Einen sehr überzeugenden Ansatz verfolgte z. B. das GKV-geförderte Projekt pflege@quartier. Hier erarbeitete das kommunale Wohnungsunternehmen GESOBAU zusammen mit der Forschungseinrichtung FH Wildau, dem Technikunternehmen ESCOS und der Krankenkasse AOK Nordost ein nachhaltiges Konzept, wie ältere Menschen mit Hilfe von Assistenzsystemen länger in ihren Wohnungen bleiben können. Das Projekt startete mit einer Vielzahl von innovativen Lösungsansätzen: u. a. Sturzerkennung, Herdabschaltung, zirkadiane Lichtsteuerung oder Alles-aus-Schalter. Am Ende wurde die Ausstattung auf wenige wichtige Komponenten konzentriert und wird von der GESOBAU in ausgewählte Bestandwohnungen eingebaut.

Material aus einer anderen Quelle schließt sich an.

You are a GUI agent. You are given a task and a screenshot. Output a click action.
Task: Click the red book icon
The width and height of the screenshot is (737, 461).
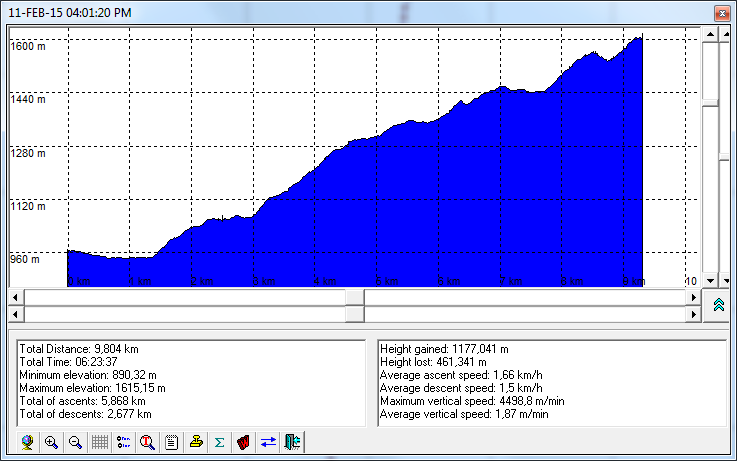(243, 442)
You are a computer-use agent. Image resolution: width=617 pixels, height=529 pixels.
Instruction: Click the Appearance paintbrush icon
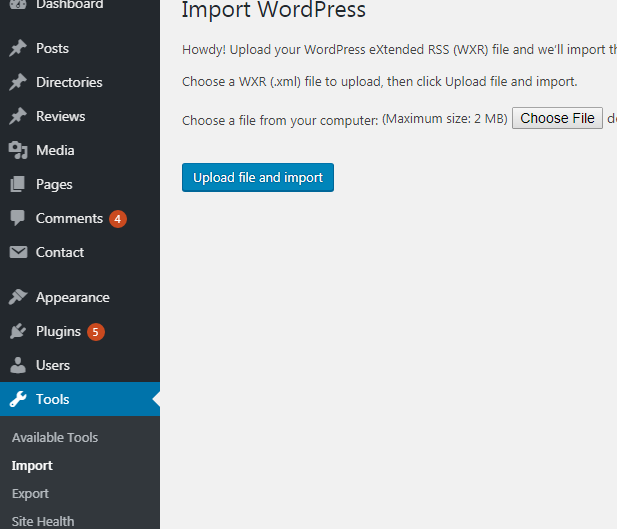tap(18, 297)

Die Palette bereits verfügbarer seniorengerechter Produkte mit digitaler Komponente ist breit. Einige davon werden beispielhaft in der Studie vorgestellt. Welchen Lösungen räumen Sie die besten Chancen ein, sich am Markt zu behaupten?

Die größten Chancen haben in meinen Augen Anwendungen, die einen hohen Nutzen aufweisen und bereits auf belastbare Finanzierungen aufbauen können. Hier möchte ich drei Produkte beispielhaft herausstellen:

1. Sturzerkennung im Rahmen des Hausnotrufs: Der „klassische“ Hausnotruf ist das einzige gelistete elektrische Pflegehilfsmittel. Basierend auf der Hilferuffunktion sollen weitere Sensoren zum Einsatz kommen, die hilflose Menschen z. B. nach einem Sturz oder einem Schlaganfall erkennen und Alarm auslösen. Es gibt Bestrebungen, diese Inaktivitätserkennung als zusätzliche Innovationen in den Hilfsmittelkatalog aufzunehmen.

2. Zirkadianes Lichtsystem: Solche Beleuchtungskonzepte imitieren je nach Tageszeit die reale Lichtzusammensetzung und unterstützen dadurch auch bei demenziell erkranken Menschen einen stabilen Tag-Nacht-Rhythmus. Erste Träger setzen dieses Licht auf eigene Kosten zum Wohle der Bewohner, aber auch der Pflegekräfte ein.

3. Intelligente Toiletten: Solche Toiletten unterstützen mobilitätseingeschränkte Menschen in der Hygiene des Intimbereichs. Durch eine sensorgestützte Spül- und Fönfunktion geht das System auf die individuellen Bedürfnisse des Patienten ein. Aktuell setzen v. a. private Reha-Kliniken diese Toiletten ein.

Seit über 10 Jahren begleite ich das Thema „Altersgerechte Assistenzsysteme“. Nie standen die Chancen für den Marktdurchbruch so gut wie heute. Eine gute Chance bietet der SENovation-Award. Teilnehmen lohnt sich!